Activity: The expected output is each line below containing "input", copied in full.

Records provided Start Marker

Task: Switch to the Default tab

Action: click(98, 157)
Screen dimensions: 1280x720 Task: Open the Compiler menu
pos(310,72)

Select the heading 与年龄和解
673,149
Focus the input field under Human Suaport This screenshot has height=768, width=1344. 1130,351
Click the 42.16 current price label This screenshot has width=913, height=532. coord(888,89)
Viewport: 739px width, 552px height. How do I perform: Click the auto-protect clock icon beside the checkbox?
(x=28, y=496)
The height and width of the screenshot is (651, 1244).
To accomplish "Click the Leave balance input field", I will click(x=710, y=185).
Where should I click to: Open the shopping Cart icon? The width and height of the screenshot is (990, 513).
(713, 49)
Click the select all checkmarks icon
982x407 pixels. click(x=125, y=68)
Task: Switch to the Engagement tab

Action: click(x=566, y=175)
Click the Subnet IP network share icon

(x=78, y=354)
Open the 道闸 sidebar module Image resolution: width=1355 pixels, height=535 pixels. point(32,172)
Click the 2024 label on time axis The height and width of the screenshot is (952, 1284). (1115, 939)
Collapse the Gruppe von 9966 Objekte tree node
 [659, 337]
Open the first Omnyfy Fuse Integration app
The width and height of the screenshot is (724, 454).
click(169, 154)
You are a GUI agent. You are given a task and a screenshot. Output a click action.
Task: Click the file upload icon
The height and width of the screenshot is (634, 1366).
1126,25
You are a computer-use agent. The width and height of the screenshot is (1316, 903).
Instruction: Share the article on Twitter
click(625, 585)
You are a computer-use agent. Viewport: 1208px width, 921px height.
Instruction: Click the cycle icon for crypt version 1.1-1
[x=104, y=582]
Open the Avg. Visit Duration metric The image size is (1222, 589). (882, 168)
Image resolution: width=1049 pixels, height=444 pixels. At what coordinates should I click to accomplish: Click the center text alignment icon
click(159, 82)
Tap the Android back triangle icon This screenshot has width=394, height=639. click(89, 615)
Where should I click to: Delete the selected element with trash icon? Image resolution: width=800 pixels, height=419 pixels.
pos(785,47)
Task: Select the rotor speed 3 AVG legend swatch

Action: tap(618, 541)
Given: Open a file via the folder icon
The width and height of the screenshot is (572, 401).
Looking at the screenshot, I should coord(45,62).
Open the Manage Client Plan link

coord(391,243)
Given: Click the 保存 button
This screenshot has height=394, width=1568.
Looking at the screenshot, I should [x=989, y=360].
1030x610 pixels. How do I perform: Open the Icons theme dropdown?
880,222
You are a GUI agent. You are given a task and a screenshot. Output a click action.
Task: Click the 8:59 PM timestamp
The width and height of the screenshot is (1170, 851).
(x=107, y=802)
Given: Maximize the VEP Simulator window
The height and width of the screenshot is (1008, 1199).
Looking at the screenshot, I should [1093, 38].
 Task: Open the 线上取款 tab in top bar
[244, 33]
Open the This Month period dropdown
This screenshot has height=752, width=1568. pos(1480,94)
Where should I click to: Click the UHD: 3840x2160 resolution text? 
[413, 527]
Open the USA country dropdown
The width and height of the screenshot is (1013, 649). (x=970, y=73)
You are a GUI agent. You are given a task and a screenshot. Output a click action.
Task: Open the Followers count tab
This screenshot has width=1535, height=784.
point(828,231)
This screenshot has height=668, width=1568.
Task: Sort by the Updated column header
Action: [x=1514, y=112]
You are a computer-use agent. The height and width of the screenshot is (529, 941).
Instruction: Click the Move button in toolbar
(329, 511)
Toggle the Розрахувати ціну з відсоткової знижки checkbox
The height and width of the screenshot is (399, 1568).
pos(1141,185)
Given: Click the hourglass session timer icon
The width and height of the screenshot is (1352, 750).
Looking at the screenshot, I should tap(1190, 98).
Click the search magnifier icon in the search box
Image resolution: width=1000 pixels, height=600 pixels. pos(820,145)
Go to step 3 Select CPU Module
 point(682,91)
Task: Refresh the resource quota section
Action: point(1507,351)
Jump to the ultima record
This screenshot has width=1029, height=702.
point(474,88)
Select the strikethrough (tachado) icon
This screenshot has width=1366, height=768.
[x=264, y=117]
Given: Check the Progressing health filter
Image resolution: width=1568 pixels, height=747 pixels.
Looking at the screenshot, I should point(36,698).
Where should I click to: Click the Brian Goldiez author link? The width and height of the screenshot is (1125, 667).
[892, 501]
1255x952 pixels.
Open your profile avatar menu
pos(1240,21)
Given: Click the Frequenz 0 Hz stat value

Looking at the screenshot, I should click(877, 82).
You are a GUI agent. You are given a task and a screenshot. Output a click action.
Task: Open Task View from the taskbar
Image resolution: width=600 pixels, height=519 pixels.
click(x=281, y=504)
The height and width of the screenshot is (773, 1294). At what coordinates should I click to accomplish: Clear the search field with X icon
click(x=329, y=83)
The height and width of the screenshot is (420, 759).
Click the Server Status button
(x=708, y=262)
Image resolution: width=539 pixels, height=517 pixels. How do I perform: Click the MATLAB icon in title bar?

Records provided End Marker

Written solution:
Focus the input field under Human Suaport This screenshot has height=768, width=1344. 1130,351
To accomplish "Click the Leave balance input field", I will click(x=710, y=185).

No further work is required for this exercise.